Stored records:
= Beginning of Section =
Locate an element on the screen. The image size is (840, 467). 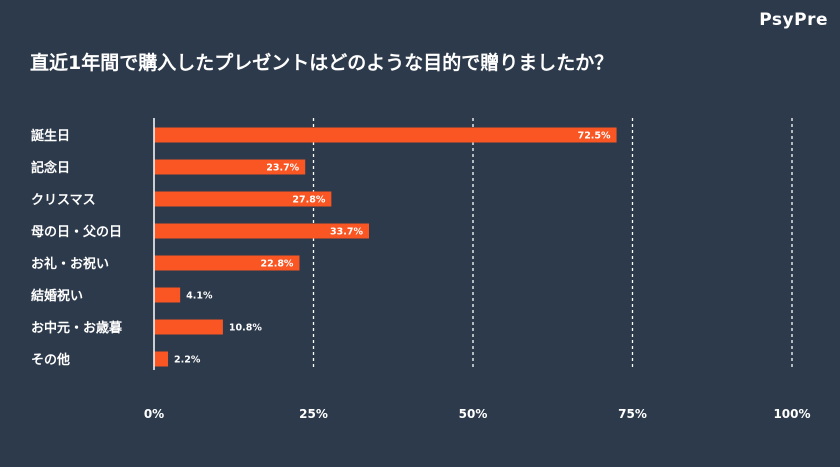
chart-title: 直近1年間で購入したプレゼントはどのような目的で贈りましたか？ is located at coordinates (322, 63).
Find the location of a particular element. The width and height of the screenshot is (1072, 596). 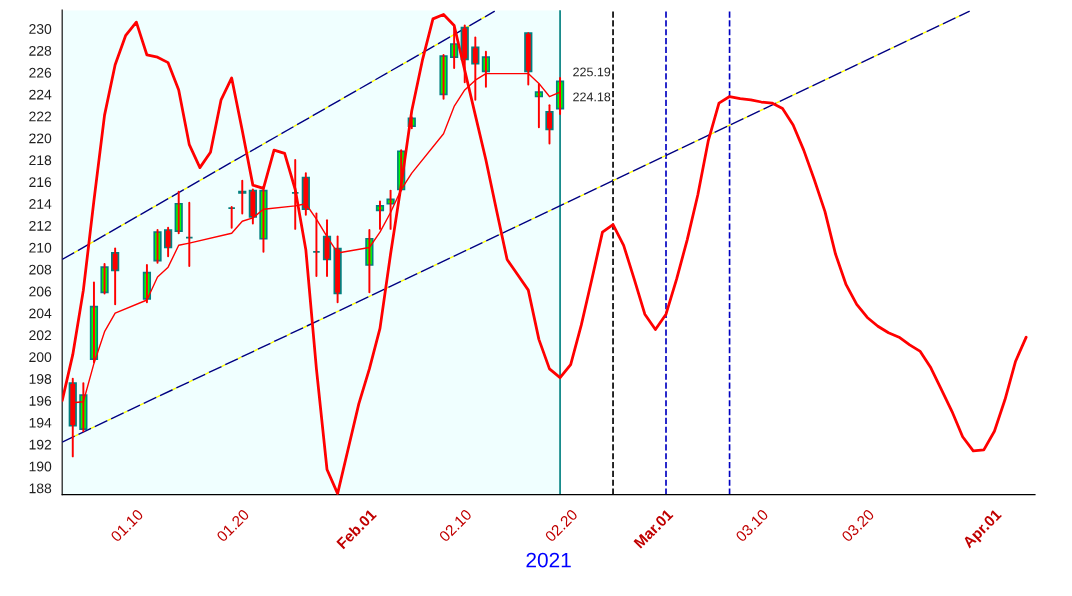

y-tick-label: 192 is located at coordinates (40, 444).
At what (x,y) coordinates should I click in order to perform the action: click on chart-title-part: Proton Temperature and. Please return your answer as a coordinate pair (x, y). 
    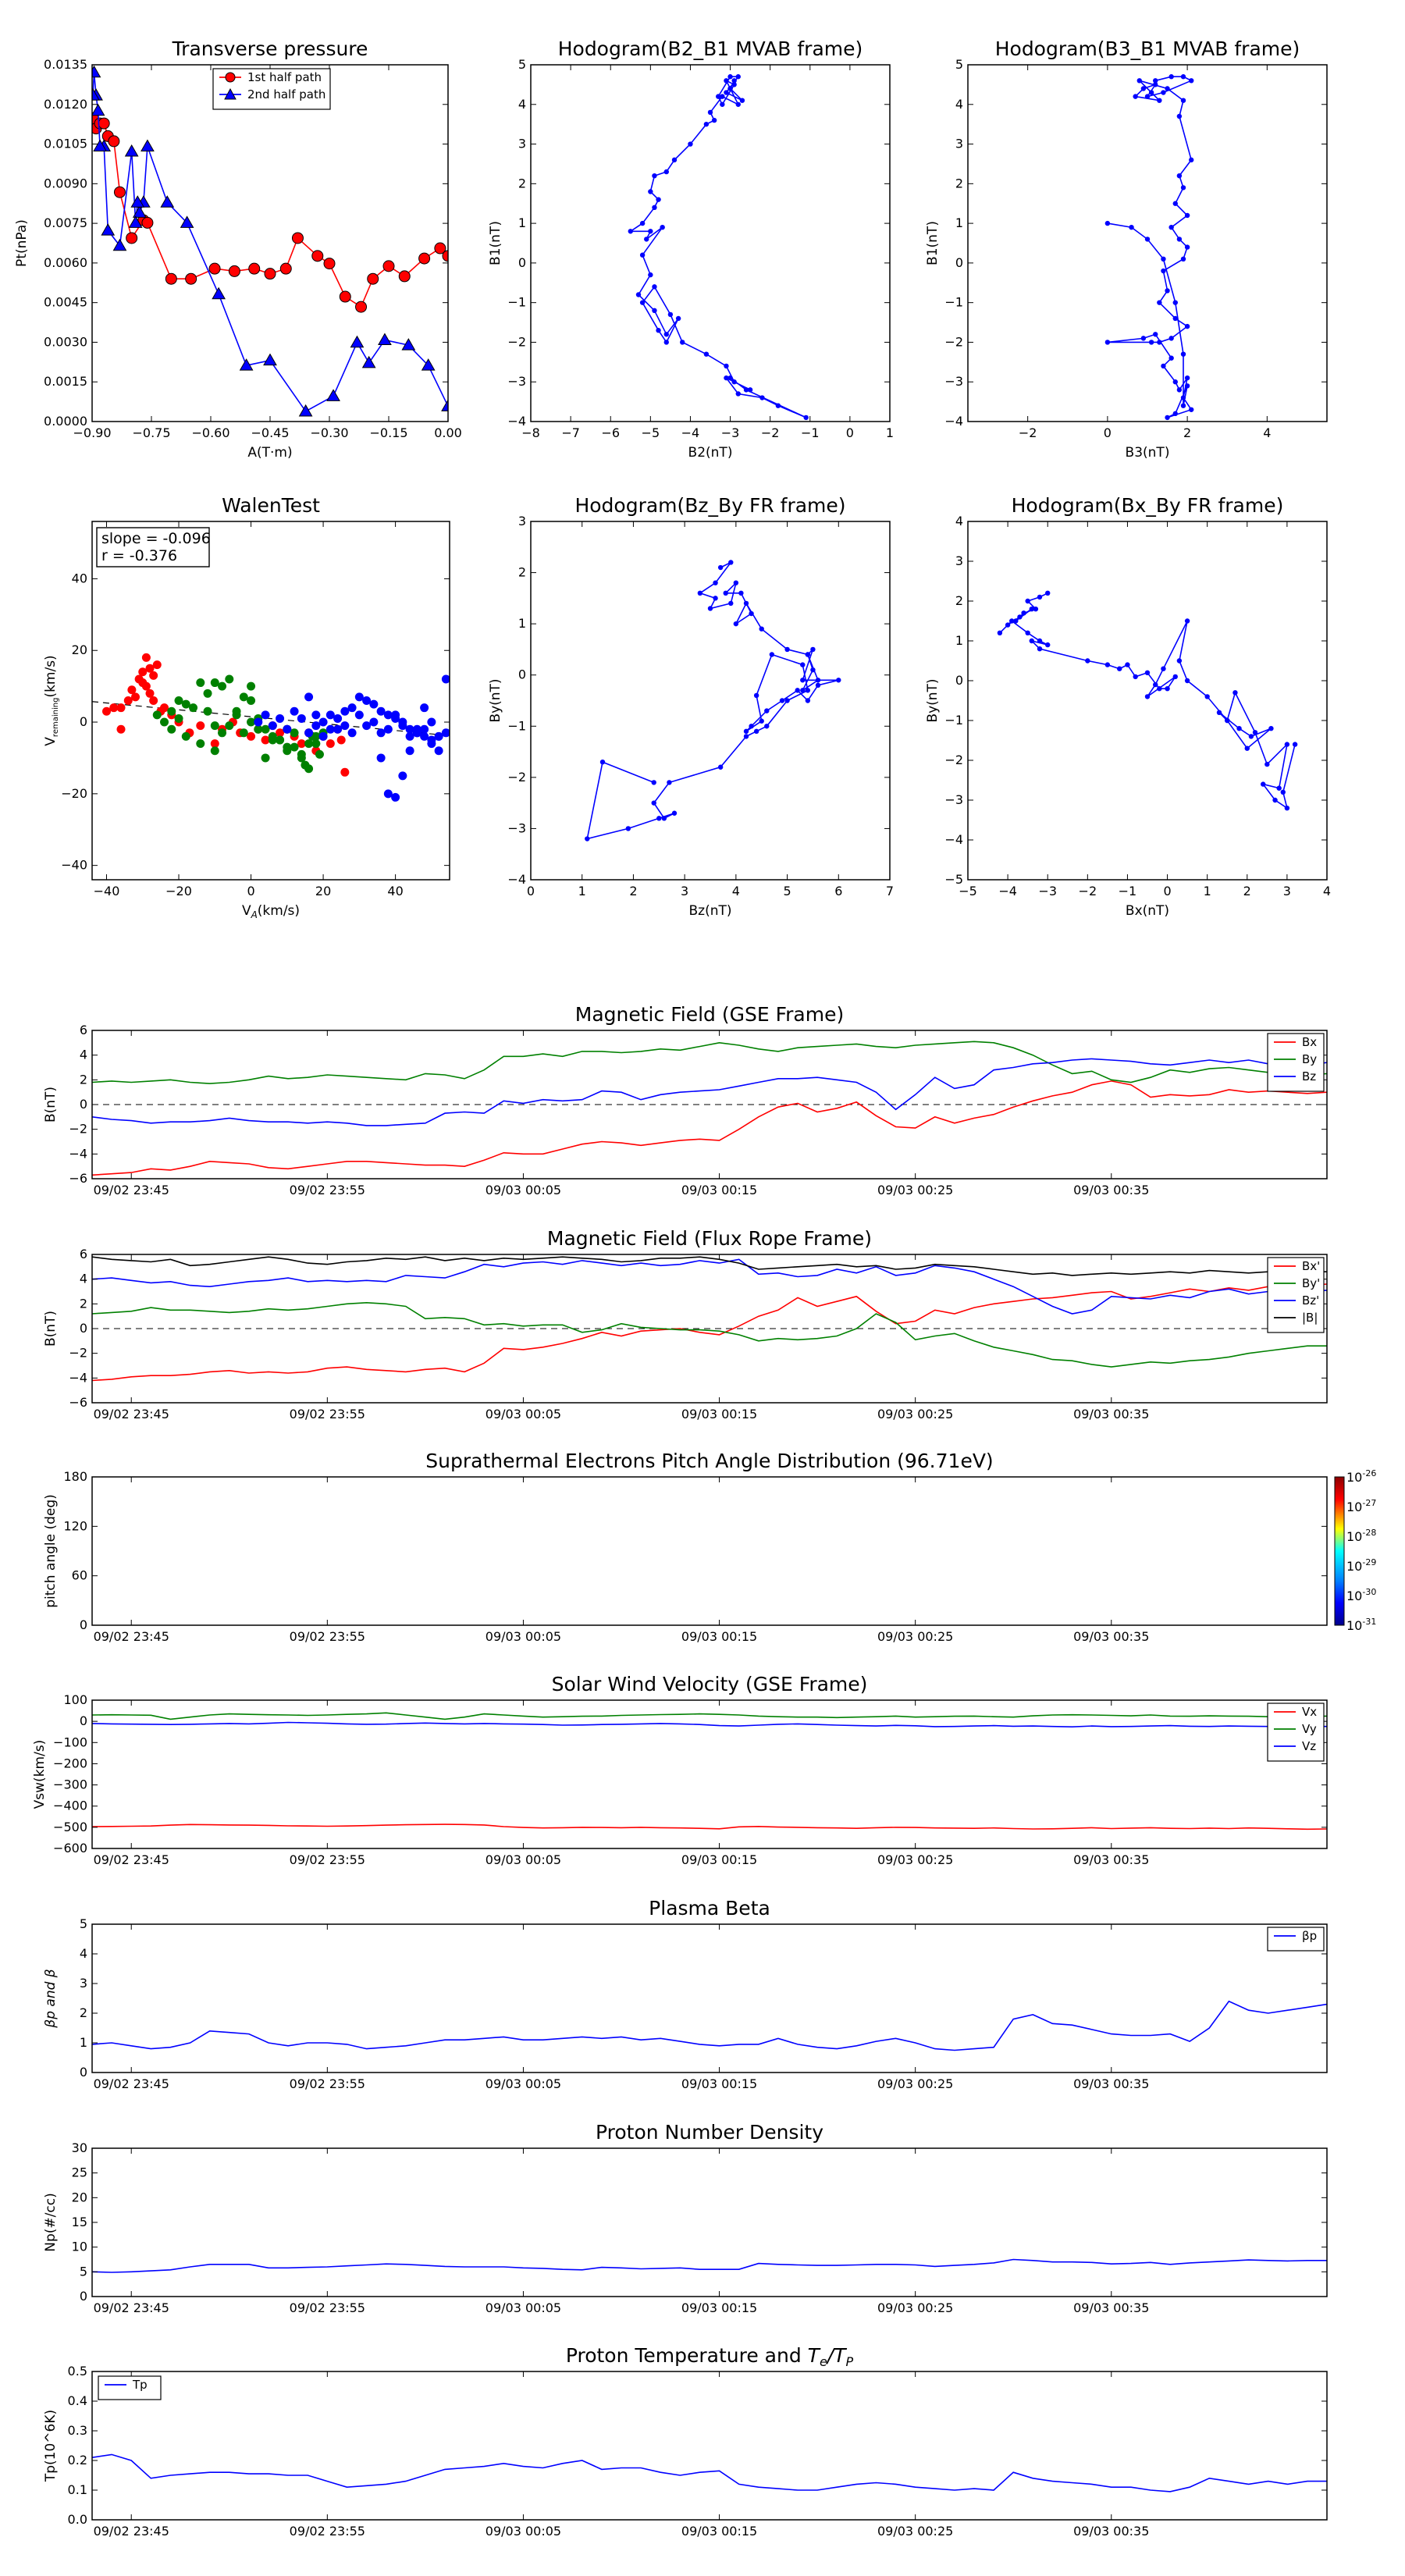
    Looking at the image, I should click on (687, 2356).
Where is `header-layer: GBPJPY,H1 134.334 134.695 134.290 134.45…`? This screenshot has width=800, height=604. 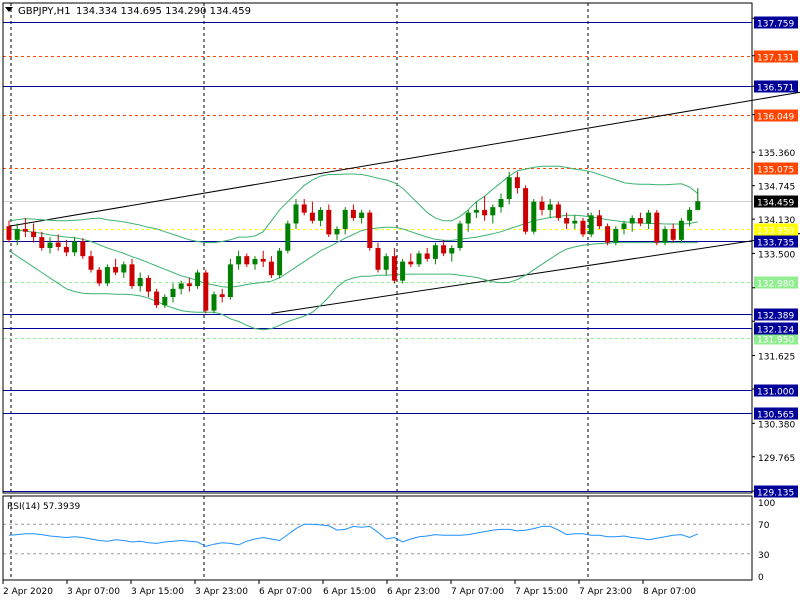
header-layer: GBPJPY,H1 134.334 134.695 134.290 134.45… is located at coordinates (128, 12).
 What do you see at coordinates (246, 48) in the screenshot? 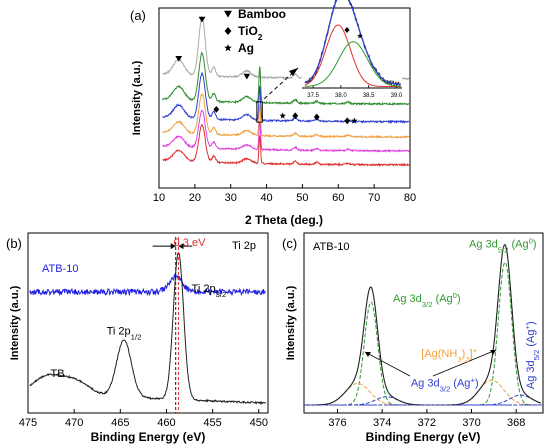
I see `legend-entry-label: Ag` at bounding box center [246, 48].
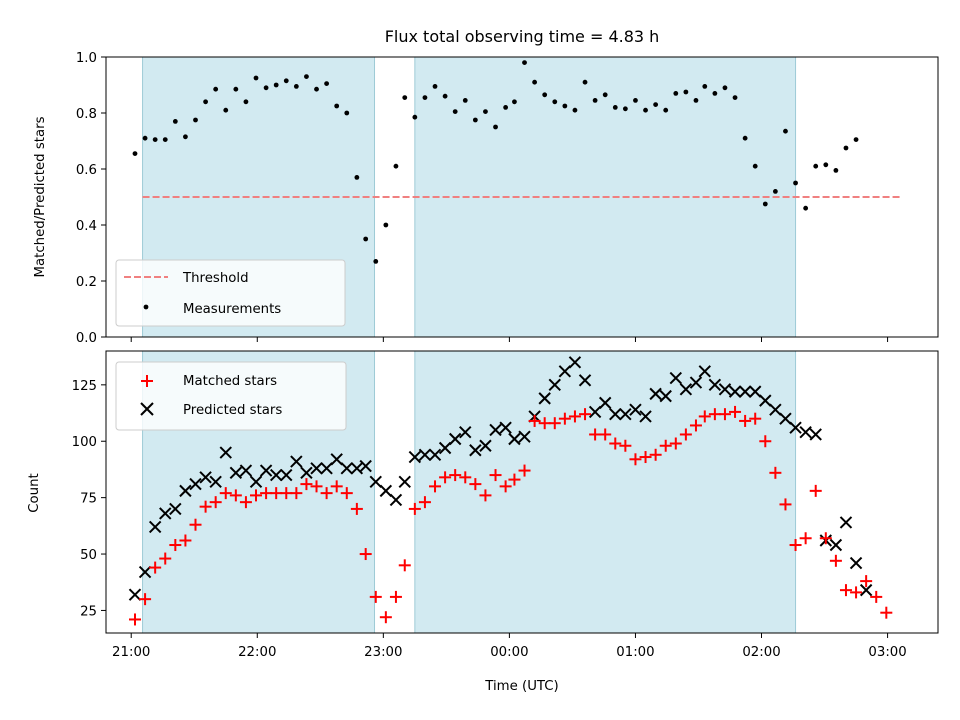 This screenshot has height=720, width=960. What do you see at coordinates (84, 386) in the screenshot?
I see `bottom-y-tick-label: 125` at bounding box center [84, 386].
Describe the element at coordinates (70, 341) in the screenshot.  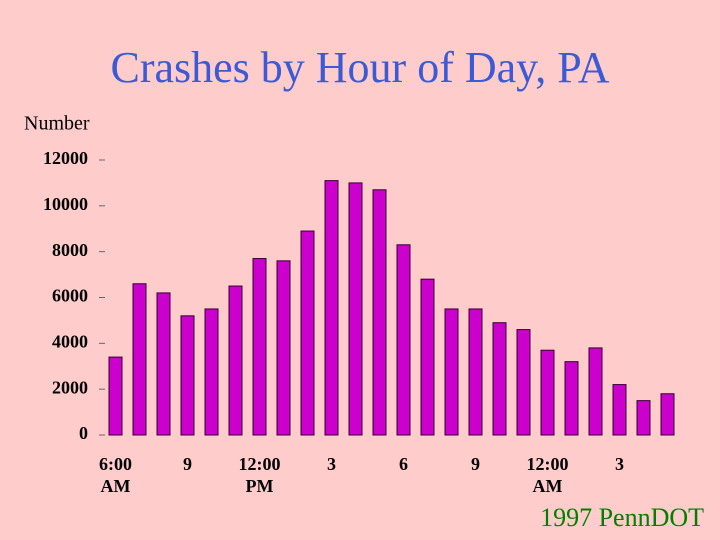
= End of Section =
--- What is being asked ---
Count the lines of the material above that contain the word "should". Give only the number.

--- Exercise output ---
2